Output exactly the lines from the one with "The image size is (1542, 781)." to the close of the records below, first and last included.
========================
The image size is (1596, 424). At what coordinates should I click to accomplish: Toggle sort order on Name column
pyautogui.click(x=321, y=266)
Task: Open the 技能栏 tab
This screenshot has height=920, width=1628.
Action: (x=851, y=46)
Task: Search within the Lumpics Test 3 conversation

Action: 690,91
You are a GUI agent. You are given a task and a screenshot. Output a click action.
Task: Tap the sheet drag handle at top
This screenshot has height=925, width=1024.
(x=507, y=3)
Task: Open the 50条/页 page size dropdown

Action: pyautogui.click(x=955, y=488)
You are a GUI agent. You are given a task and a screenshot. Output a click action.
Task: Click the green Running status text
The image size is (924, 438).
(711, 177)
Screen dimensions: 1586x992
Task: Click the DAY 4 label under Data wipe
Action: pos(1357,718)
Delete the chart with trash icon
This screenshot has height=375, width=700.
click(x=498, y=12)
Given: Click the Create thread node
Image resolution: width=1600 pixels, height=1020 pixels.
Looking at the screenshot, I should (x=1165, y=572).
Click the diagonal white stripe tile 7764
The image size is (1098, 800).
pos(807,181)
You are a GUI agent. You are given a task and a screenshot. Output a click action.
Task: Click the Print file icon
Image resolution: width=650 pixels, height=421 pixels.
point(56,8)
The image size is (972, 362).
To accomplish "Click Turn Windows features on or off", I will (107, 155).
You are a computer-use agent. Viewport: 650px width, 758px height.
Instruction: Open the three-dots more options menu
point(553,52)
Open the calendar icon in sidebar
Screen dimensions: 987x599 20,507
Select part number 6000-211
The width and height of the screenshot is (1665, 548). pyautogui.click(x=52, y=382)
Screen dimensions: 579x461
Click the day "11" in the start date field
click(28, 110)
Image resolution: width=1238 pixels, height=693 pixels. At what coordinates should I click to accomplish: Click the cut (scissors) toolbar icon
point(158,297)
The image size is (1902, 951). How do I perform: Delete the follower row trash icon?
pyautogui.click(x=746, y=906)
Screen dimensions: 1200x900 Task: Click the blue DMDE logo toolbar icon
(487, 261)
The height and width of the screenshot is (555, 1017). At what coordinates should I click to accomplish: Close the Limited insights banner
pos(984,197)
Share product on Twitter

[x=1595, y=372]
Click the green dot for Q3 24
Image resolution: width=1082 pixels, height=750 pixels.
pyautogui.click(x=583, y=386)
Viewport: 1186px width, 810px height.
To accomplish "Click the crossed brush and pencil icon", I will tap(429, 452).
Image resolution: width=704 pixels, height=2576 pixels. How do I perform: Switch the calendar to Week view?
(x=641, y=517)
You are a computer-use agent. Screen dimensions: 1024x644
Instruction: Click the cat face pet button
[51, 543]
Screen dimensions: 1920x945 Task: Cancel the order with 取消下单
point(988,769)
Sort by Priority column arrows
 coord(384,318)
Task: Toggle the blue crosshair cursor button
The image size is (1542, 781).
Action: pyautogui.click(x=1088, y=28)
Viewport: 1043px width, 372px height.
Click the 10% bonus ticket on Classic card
========================
Exercise solution:
The image size is (1542, 781).
Action: pyautogui.click(x=1088, y=28)
Viewport: 1043px width, 372px height.
Click the 10% bonus ticket on Classic card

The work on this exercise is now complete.